#### What you need to do:
Your answer must contain only the lines from the one containing "This screenshot has width=715, height=469." through the end of the entries below, reproduced character for character.

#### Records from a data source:
....................

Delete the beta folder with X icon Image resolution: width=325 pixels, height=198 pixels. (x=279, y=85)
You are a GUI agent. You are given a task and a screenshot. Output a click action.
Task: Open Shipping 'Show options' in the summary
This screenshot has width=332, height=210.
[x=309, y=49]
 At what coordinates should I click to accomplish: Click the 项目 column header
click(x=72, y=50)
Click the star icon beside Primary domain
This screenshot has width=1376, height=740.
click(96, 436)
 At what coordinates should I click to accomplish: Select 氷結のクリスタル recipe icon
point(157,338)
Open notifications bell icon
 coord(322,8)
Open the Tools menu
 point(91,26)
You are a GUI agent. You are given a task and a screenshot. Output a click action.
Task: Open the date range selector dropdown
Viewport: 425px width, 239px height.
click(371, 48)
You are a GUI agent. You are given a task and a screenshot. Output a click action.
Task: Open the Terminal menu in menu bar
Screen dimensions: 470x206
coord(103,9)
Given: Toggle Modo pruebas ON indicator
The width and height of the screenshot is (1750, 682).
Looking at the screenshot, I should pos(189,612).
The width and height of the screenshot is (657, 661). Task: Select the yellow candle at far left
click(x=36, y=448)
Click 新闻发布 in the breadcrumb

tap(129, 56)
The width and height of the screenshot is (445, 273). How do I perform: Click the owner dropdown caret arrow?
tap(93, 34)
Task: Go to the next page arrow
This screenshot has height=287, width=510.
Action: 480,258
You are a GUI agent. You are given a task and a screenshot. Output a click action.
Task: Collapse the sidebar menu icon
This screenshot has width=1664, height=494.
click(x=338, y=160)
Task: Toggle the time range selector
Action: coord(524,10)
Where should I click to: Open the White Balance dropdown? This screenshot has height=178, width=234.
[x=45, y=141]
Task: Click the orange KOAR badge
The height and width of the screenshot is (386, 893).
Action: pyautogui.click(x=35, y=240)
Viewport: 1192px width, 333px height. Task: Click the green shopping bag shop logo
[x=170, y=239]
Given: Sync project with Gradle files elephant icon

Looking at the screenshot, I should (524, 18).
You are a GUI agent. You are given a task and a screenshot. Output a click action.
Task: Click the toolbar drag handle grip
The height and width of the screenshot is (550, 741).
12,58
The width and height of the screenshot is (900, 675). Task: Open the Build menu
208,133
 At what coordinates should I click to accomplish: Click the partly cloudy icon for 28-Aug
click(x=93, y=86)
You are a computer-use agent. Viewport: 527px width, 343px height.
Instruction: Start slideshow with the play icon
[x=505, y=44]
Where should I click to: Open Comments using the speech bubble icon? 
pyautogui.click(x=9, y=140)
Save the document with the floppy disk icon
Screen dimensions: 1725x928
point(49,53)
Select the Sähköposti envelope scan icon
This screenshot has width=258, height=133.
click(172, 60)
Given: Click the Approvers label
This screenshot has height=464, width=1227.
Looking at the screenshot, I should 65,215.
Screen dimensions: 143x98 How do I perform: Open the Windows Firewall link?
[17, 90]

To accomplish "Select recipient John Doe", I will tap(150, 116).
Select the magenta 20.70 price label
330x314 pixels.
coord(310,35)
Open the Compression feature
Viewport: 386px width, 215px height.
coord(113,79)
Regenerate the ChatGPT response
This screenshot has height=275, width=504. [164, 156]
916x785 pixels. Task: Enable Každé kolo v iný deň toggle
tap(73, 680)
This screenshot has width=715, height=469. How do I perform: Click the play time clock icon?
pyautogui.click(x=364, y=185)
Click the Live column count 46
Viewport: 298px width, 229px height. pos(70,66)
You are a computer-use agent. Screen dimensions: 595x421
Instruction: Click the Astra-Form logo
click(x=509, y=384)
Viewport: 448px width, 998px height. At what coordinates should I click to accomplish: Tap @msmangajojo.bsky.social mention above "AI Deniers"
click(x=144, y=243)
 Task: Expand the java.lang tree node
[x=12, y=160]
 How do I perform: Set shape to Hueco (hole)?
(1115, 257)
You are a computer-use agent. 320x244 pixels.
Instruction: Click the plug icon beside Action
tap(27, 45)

....................

#### Worked solution:
This screenshot has width=715, height=469. How do I perform: Click the play time clock icon?
pyautogui.click(x=364, y=185)
Click the Live column count 46
Viewport: 298px width, 229px height. pos(70,66)
You are a computer-use agent. Screen dimensions: 595x421
Instruction: Click the Astra-Form logo
click(x=509, y=384)
Viewport: 448px width, 998px height. At what coordinates should I click to accomplish: Tap @msmangajojo.bsky.social mention above "AI Deniers"
click(x=144, y=243)
 Task: Expand the java.lang tree node
[x=12, y=160]
 How do I perform: Set shape to Hueco (hole)?
(1115, 257)
You are a computer-use agent. 320x244 pixels.
Instruction: Click the plug icon beside Action
tap(27, 45)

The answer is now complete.